### Requirement A
In the post about solar energy input to ethanol corn, translate this sentence into Spanish: "An acre of U.S. corn yields about 7110 pounds of corn for processing into 328 gallons of ethanol."
### Requirement B
Please copy out the part of the post about solar energy input to ethanol corn from "Curiosity got the" to "please correct me)".

Something that isn’t made clear in the text of that presentation: do those total BTU figures include solar energy or not?
Please see the text on p 1. to see where the confusion arises.
Curiosity got the better of me. I had to do the math. Solar Energy input to the field is not included the graph. I was sure it would be huge. I greatly underestimated how much.
You may disagree with some of the input numbers, but I think you will see the result at the end is so large it cannot be included in the numbers.
An acre of U.S. corn yields about 7110 pounds of corn for processing into 328 gallons of ethanol.
77,000 BTUs per gallon of ethanol
http://healthandenergy.com/ethanol.htm
I used 5 kWH/m2/day for the solar energy input.
http://www.nrel.gov/gis/images/us_csp_annual_may2004.jpg
90 day season (just a guess, please correct me)
450 kWH/m2/season
4,070 m2/acre
http://www.onlineconversion.com/area.htm
1,821,085 kWH/acre/season
3,412 BTU/kWH
http://www.onlineconversion.com/energy.htm
6,213,799,475 BTU/acre/season
18,944,511 BTU/gallon of ethanol
246 BTU Solar input per 1 BTU ethanol.
Not a fair comparison in my mind, but they definitely did not include the field's solar input in the numbers.
When you look at it from purely energy input, we should cover the field with solar cells and build lots of batteries. Of course that wouldn't produce distillers grains or winter wheat.

### Source material
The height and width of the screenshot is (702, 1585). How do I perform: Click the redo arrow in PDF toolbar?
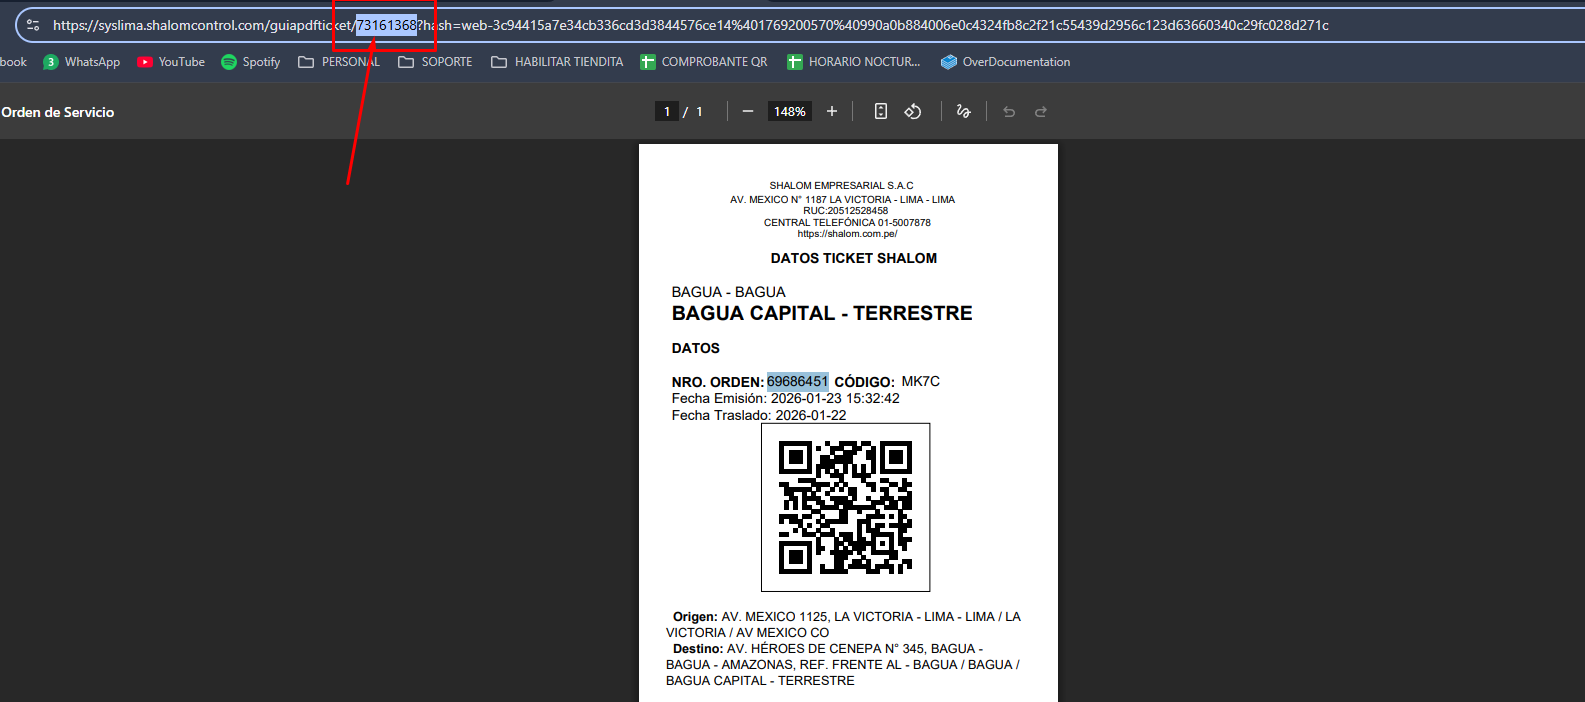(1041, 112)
==
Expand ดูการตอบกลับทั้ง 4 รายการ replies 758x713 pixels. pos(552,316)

### Answer section A
Un acre de maíz estadounidense rinde unas 7110 libras de maíz para procesarlas en 328 galones de etanol.

### Answer section B
Curiosity got the better of me. I had to do the math. Solar Energy input to the field is not included the graph. I was sure it would be huge. I greatly underestimated how much.
You may disagree with some of the input numbers, but I think you will see the result at the end is so large it cannot be included in the numbers.
An acre of U.S. corn yields about 7110 pounds of corn for processing into 328 gallons of ethanol.
77,000 BTUs per gallon of ethanol
http://healthandenergy.com/ethanol.htm
I used 5 kWH/m2/day for the solar energy input.
http://www.nrel.gov/gis/images/us_csp_annual_may2004.jpg
90 day season (just a guess, please correct me)